All the blood, sweat and tears from the franchise, all the years of support from fans has led to this, with the Raptors winning basketball’s biggest prize over the Golden State Warriors in six games Thursday night.
Here’s a look back at the key moments and factors that made the Raptors championship possible.
EARLY REALITY CHECK: Historically, Game 1 of a playoff series hasn’t been kind to the Raptors, who had a 2-13 record in those contests heading into this post-season. It was hard to fathom the Eastern Conference’s No. 2 team losing to No. 7 seed Orlando Magic on home court, but D.J. Augustin drilled a three-pointer with 3.4 seconds left in the fourth quarter to give the visitors a 104-101 upset victory at Scotiabank Arena. It was a swift reminder for the Raptors — particularly Kyle Lowry, who went 0-for-7 from the field, with six three-point attempts — that no win is guaranteed in the playoffs. Toronto went on to win four straight and take the first round 4-1.
A DAGGER IN PHLLY: Toronto went into Games 3 and 4 of the Eastern Conference semifinals in Philadelphia after splitting the first two home games 1-1. The Raptors went down with a whimper in a 116-95 loss in Game 3, but quieted a rowdy, hostile crowd with a 101-96 win in Game 4. The shot that hushed the 76ers fans was a dagger from Kawhi Leonard — a fadeaway three-pointer over centre Joel Embiid near the end of the shot clock, after the Raptors star slipped a Sixers’ double team. It gave Toronto a four-point lead with a minute to play and regained home-court advantage for the Raptors. Leonard scored 39 points on 20 shots that night, with 14 rebounds.
THE SHOT: Leonard’s three-pointer in Philly was only a precursor to what would come in Game 7 of the Eastern Conference semifinals. There were 4.2 seconds left in a game tied at 90-90 when he took the ball at the top of the arc. With four dribbles down the right side of the court, Leonard drove by 76ers point guard Ben Simmons only to be picked up by Embiid. Leonard took a high-arching jumper from the right corner, just inside the three-point line, over the outstretched arms of the seven-foot defender. It seemed like all of Scotiabank Arena, all of Toronto, all of Canada held its breath as Leonard’s buzzer-beater bounced four times on the rim. Euphoria broke out as the ball dropped through the hoop for the series-clinching win, a lasting image from these playoffs.
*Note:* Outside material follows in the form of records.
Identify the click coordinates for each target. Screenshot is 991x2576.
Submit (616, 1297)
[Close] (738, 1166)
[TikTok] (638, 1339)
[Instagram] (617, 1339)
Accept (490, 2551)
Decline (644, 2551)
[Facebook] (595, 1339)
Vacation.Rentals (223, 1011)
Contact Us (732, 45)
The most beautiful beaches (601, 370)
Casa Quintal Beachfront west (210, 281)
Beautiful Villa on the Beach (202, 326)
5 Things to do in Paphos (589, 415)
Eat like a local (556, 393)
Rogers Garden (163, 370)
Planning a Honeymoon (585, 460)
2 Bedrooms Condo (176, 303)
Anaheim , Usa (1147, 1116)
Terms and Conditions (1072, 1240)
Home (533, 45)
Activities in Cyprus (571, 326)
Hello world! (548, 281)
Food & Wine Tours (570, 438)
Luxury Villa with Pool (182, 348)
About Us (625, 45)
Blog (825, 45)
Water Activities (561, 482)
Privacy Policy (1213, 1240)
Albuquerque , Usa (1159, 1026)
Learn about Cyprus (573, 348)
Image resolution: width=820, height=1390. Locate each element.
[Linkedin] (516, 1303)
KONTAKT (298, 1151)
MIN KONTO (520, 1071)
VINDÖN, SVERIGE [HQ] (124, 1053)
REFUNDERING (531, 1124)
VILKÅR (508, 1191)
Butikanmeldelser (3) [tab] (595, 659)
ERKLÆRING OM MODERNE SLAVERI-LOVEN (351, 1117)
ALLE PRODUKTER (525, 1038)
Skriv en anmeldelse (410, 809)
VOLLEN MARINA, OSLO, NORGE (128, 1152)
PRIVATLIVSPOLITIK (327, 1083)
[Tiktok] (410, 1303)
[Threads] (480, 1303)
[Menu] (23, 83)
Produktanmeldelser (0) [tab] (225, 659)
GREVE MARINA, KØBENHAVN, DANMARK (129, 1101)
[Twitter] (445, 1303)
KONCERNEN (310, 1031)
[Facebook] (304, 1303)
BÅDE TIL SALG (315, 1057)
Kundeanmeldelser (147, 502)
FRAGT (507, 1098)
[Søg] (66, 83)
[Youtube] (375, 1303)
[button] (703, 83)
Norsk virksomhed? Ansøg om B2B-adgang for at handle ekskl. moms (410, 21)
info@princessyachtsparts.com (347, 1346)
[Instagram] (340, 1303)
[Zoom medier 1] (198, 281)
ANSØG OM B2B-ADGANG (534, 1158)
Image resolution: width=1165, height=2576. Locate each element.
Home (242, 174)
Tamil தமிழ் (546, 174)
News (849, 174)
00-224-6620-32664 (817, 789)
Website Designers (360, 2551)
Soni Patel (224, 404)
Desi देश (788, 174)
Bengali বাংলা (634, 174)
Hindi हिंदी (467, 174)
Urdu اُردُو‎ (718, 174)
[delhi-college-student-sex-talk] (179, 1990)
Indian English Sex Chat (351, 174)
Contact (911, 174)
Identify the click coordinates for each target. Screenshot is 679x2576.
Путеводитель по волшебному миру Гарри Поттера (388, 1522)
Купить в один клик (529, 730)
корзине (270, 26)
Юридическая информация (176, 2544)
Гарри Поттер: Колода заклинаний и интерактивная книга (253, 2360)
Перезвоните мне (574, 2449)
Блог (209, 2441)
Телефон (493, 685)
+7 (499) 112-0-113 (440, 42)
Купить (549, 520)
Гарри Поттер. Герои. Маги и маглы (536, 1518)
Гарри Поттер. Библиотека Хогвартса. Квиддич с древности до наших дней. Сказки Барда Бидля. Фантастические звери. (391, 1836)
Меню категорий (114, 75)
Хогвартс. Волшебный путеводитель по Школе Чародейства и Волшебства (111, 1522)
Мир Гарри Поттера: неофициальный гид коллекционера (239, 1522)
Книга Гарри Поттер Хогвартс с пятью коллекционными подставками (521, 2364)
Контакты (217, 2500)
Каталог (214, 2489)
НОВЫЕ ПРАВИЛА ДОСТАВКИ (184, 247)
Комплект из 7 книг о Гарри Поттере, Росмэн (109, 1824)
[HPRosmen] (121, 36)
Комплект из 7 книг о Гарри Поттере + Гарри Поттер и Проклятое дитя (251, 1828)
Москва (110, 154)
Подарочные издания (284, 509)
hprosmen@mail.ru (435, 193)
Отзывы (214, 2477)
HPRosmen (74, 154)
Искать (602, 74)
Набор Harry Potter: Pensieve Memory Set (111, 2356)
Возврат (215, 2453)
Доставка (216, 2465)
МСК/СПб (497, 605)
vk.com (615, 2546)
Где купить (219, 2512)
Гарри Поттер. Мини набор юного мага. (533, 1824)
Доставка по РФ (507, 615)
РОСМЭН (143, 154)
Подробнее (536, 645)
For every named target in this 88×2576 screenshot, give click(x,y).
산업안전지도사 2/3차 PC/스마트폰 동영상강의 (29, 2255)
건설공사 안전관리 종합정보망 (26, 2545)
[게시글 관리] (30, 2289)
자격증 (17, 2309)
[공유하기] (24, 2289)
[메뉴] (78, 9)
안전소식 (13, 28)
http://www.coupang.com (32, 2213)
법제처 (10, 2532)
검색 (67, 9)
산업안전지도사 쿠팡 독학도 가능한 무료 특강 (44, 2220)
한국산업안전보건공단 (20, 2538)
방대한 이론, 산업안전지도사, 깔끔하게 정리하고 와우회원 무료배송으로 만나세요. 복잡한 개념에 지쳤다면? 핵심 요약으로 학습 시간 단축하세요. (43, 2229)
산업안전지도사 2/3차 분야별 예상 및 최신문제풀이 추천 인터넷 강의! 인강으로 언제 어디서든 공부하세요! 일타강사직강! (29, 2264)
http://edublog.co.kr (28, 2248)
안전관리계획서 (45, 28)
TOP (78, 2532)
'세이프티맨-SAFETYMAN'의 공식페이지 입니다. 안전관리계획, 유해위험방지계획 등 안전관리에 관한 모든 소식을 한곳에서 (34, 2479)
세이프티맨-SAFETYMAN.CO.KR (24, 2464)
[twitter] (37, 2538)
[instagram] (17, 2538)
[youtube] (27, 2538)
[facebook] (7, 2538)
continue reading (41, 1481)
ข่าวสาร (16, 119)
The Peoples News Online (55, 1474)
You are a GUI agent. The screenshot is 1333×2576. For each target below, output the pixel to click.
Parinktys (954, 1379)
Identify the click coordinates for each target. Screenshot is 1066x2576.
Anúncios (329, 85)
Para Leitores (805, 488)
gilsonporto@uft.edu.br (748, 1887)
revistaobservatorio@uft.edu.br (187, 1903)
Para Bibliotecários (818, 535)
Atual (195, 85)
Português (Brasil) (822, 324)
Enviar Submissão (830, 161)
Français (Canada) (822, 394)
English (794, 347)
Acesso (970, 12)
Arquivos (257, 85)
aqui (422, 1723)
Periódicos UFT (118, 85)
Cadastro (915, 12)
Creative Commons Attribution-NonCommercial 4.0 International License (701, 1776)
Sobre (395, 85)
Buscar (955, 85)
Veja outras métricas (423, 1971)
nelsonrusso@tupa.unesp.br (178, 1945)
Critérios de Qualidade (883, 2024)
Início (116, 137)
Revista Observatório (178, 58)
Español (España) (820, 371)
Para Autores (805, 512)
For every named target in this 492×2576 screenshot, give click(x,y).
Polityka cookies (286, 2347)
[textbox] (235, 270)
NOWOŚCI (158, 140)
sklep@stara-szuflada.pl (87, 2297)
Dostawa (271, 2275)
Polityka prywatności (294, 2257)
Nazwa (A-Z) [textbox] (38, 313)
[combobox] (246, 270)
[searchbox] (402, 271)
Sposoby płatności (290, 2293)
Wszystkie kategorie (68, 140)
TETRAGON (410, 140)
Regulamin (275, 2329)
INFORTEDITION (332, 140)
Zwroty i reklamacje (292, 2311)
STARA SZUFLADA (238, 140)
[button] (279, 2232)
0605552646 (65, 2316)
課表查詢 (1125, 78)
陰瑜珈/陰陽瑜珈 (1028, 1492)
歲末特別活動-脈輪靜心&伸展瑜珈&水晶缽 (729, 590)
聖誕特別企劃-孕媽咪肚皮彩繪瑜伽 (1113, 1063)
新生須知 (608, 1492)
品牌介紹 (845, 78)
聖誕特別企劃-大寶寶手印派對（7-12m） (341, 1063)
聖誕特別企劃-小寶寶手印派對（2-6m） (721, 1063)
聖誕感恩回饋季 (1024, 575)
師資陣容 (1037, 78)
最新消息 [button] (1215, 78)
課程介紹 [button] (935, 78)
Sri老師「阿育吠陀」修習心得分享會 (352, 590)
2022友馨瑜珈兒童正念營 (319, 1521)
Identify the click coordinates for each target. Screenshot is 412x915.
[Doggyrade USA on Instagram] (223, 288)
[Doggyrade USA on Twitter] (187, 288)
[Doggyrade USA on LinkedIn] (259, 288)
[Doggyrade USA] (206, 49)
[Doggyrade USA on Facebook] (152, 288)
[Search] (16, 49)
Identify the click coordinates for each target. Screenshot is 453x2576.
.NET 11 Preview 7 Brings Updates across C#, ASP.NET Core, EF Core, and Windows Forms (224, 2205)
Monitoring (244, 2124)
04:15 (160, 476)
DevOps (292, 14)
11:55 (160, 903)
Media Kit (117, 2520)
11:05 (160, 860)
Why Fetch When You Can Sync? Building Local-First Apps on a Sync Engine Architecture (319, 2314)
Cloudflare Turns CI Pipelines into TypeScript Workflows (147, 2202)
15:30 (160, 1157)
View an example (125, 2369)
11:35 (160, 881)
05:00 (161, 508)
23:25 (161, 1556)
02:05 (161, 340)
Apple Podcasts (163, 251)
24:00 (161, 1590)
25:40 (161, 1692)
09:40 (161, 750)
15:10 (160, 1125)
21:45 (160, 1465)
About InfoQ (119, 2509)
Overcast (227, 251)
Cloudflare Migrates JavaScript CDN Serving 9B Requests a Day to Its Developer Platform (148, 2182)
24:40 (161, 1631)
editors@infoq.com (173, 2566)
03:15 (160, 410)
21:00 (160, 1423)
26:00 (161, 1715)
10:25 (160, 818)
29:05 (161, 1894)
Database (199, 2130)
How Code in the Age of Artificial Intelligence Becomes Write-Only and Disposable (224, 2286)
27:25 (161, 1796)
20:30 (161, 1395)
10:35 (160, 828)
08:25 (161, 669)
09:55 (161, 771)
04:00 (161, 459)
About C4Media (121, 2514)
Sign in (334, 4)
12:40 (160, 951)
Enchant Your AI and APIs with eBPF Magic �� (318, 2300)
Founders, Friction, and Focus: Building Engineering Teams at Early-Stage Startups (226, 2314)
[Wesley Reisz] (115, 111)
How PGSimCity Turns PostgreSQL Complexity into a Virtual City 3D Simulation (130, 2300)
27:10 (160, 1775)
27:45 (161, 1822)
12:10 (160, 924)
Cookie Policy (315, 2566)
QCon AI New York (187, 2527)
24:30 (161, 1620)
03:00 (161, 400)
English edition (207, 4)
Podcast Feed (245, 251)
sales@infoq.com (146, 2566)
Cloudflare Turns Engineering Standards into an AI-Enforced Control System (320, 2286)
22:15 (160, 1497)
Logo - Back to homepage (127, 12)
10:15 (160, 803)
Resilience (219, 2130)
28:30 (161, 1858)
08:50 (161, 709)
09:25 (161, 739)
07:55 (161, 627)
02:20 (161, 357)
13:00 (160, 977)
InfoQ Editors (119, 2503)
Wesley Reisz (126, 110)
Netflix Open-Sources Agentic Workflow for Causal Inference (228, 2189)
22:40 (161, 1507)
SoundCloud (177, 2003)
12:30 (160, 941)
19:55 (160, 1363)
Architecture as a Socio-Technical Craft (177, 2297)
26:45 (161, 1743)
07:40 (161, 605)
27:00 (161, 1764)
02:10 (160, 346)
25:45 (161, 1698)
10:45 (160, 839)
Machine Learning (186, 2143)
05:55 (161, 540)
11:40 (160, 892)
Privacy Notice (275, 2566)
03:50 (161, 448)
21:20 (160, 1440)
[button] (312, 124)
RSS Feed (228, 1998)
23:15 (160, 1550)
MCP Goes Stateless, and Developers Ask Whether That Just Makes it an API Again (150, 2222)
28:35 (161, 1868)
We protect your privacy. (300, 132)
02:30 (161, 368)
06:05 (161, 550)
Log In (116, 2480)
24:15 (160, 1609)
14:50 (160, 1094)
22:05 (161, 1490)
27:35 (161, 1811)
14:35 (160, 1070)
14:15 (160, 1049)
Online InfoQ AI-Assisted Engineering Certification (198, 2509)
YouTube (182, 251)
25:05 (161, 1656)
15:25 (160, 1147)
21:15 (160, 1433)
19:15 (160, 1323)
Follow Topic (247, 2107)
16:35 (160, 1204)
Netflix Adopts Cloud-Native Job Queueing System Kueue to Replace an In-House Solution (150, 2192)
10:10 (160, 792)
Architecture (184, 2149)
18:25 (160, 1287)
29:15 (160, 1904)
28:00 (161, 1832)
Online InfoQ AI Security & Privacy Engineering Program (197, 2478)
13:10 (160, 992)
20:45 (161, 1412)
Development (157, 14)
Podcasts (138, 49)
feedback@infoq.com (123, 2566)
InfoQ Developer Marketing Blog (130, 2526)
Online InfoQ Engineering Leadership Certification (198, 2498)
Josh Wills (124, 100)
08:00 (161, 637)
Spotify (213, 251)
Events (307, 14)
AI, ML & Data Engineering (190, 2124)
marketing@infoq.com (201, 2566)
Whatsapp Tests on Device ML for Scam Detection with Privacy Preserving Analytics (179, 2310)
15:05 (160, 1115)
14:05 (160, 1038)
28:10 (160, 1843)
OH BABY: The Raptors reached uncharted territory after Game 5 of the Eastern Conference final when they beat the Milwaukee Bucks 105-99 to take a 3-2 series lead. Toronto went into that road game as seven-point underdogs according to betting site Odds Shark. After losing twice in Milwaukee to open the series, the team got its groove back with two wins at home. The Raptors were led by a career-high 21-point performance from Fred VanVleet, who had been shooting 19.5 per cent from deep before making seven three-pointers in Game 5. VanVleet later said the adrenalin of having a newborn — his son, Fred Jr., was born between Game 3 and 4 — helped reboot his playoffs: “Zero sleep, have a lot of babies, and go out there and let loose.”
MEN DOWN: Injuries are a part of the game and the NBA Finals could have been a different story had Warriors’ star forward Kevin Durant not missed the first four games of the series because of a lingering calf strain he sustained in the Western Conference semifinals against the Houston Rockets. Durant returned for Game 5 of the NBA Finals, only to rupture his Achilles in the second quarter. The Warriors were also impacted by the absence of all-star Klay Thompson for Game 3 because of a hamstring injury and for the last quarter of Game 6 after he tore his anterior cruciate ligament.
THIRD QUARTER RUN: The Warriors were known for third quarter dominance this season, outscoring their opponents by 11.7 points per 100 possessions in those 12 minutes. That was particularly true in Game 2 when the Warriors opened the third on an 18-0 run to take the quarter 34-21. But the Raptors turned the tables on Golden State in Games 3 and 4 at Oracle Arena, outscoring the home team by a combined 73-52 in the third quarters. The Warriors did manage to win the third quarter in Game 6 (31-26) but it wasn’t enough to beat the Raptors.
ROAD WARRIORS: The Raptors worked all season to gain home-court advantage but it was their road wins that proved most important in the Finals, as they swept the Warriors in last three games played at Oracle Arena. Toronto’s Game 3 win was the first time Golden State had lost a Finals game at home since 2016.